# Would Someone Be Willing To Send Me Some Floating Plants?



## walterk (Feb 13, 2010)

I will gladly pay you for packaging and shipping. I'm in Central Texas and can't make it to most meetings. Yes, I am a member of DFWAPC.

I'm looking for a *small* amount of frogbit and Red Rooted Floaters. 

This is for an Elementary School aquarium that I'm helping to set up. It's only a ten gallon, so I don't need much.

Thanks!


----------



## digital_gods (Apr 23, 2010)

I can ship you frogbit.
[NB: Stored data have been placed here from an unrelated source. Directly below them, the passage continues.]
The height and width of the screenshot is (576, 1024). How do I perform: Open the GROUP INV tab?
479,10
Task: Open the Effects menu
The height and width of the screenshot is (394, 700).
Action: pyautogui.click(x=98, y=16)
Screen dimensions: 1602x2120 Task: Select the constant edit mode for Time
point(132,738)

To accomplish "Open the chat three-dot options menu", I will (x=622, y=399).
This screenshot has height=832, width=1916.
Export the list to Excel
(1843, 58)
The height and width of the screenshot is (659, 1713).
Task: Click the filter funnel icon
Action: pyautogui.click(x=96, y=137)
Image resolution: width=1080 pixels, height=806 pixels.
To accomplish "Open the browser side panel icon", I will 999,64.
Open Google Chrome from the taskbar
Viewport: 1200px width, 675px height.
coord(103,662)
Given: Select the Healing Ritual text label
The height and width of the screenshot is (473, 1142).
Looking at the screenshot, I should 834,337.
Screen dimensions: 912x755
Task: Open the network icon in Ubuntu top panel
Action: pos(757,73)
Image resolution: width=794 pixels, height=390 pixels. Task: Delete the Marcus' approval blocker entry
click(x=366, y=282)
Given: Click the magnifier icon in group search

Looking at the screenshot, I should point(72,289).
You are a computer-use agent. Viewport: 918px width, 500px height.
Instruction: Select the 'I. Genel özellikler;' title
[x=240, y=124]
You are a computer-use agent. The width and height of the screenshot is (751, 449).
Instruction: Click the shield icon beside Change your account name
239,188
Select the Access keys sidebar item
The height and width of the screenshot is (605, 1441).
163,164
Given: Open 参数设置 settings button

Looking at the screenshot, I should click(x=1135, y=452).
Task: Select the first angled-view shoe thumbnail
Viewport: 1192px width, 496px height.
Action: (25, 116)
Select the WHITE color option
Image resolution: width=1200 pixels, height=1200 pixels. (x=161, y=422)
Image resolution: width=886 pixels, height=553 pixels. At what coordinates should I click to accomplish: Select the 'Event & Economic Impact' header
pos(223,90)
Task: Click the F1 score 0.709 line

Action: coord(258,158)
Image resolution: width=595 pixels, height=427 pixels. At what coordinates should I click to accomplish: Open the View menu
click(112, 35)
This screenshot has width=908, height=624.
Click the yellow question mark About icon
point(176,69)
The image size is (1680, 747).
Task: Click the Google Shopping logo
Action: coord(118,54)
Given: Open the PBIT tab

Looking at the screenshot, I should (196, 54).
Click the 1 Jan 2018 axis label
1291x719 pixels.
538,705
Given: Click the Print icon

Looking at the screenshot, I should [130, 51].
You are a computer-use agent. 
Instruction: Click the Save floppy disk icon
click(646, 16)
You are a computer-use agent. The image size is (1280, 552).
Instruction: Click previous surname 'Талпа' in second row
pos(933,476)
What kind of tank are you setting up?


----------



## TanyaQ2000 (Jan 31, 2010)

where in Central TX? My folks live in Bruceville just off I-35


----------



## walterk (Feb 13, 2010)

I am near Waco (McGregor).

PetsMart offered a discounted aquarium for a classroom setting. The teacher ended up with a kit that included a 10 gallon tank, crappy internal filter, hood, 2 incandescent bulbs, dechlor and fish food. 

That is what I was dealing with when I got involved.

I asked her to get some gravel (which she did). 

I purchased 2 - 15 watt, 6,500K CLF's to replace the incandescent bulbs. I advised her not to get a heater. I seeded the aquarium with some fish poo from my 46 gallon tank, put in a handful of Christmas moss, and floated a little hornwort.

Later, I picked up 5 Bloodfin tetras and put them in.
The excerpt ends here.